◆ **TASK DETAILS**
Swap "computer-use agent" for "desktop agent" wherever it occurs in the items below, and reproduce every line with no other changes.

Collected data
___
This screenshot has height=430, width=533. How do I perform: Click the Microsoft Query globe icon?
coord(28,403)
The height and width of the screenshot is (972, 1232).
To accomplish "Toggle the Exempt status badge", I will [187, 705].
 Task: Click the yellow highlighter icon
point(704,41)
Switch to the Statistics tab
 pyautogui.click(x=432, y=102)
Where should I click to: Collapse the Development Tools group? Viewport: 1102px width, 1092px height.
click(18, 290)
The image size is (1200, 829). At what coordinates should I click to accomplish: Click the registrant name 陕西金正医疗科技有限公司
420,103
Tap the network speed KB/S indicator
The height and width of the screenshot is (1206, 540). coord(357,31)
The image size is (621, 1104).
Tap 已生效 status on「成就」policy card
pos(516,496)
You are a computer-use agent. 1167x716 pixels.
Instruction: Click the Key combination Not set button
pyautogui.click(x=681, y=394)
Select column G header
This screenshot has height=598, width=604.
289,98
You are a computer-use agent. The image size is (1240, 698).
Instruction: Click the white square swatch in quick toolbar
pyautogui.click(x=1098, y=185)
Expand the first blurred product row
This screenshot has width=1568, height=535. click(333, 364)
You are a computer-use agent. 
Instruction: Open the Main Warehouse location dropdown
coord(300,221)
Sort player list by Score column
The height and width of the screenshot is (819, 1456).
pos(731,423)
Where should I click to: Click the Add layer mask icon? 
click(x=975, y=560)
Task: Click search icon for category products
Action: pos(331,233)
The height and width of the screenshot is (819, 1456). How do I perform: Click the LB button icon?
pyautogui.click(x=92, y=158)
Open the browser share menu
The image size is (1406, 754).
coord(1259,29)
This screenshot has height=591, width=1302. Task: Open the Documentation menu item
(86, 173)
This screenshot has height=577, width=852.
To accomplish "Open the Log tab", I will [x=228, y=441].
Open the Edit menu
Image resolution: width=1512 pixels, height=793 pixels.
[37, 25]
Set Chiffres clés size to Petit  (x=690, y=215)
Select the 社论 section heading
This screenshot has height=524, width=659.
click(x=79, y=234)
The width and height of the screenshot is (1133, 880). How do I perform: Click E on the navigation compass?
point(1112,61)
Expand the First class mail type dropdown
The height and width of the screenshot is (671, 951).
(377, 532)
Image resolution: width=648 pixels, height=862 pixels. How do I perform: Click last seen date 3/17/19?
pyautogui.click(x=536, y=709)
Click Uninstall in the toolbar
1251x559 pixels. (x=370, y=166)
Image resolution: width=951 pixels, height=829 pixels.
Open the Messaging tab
___
◆ **EXERCISE ANSWER**
This screenshot has height=430, width=533. How do I perform: Click the Microsoft Query globe icon?
coord(28,403)
The height and width of the screenshot is (972, 1232).
To accomplish "Toggle the Exempt status badge", I will [187, 705].
 Task: Click the yellow highlighter icon
point(704,41)
Switch to the Statistics tab
 pyautogui.click(x=432, y=102)
Where should I click to: Collapse the Development Tools group? Viewport: 1102px width, 1092px height.
click(18, 290)
The image size is (1200, 829). At what coordinates should I click to accomplish: Click the registrant name 陕西金正医疗科技有限公司
420,103
Tap the network speed KB/S indicator
The height and width of the screenshot is (1206, 540). coord(357,31)
The image size is (621, 1104).
Tap 已生效 status on「成就」policy card
pos(516,496)
You are a desktop agent. 1167x716 pixels.
Instruction: Click the Key combination Not set button
pyautogui.click(x=681, y=394)
Select column G header
This screenshot has height=598, width=604.
289,98
You are a desktop agent. The image size is (1240, 698).
Instruction: Click the white square swatch in quick toolbar
pyautogui.click(x=1098, y=185)
Expand the first blurred product row
This screenshot has width=1568, height=535. click(333, 364)
You are a desktop agent. 
Instruction: Open the Main Warehouse location dropdown
coord(300,221)
Sort player list by Score column
The height and width of the screenshot is (819, 1456).
pos(731,423)
Where should I click to: Click the Add layer mask icon? 
click(x=975, y=560)
Task: Click search icon for category products
Action: pos(331,233)
The height and width of the screenshot is (819, 1456). How do I perform: Click the LB button icon?
pyautogui.click(x=92, y=158)
Open the browser share menu
The image size is (1406, 754).
coord(1259,29)
This screenshot has height=591, width=1302. Task: Open the Documentation menu item
(86, 173)
This screenshot has height=577, width=852.
To accomplish "Open the Log tab", I will [x=228, y=441].
Open the Edit menu
Image resolution: width=1512 pixels, height=793 pixels.
[37, 25]
Set Chiffres clés size to Petit  (x=690, y=215)
Select the 社论 section heading
This screenshot has height=524, width=659.
click(x=79, y=234)
The width and height of the screenshot is (1133, 880). How do I perform: Click E on the navigation compass?
point(1112,61)
Expand the First class mail type dropdown
The height and width of the screenshot is (671, 951).
(377, 532)
Image resolution: width=648 pixels, height=862 pixels. How do I perform: Click last seen date 3/17/19?
pyautogui.click(x=536, y=709)
Click Uninstall in the toolbar
1251x559 pixels. (x=370, y=166)
Image resolution: width=951 pixels, height=829 pixels.
Open the Messaging tab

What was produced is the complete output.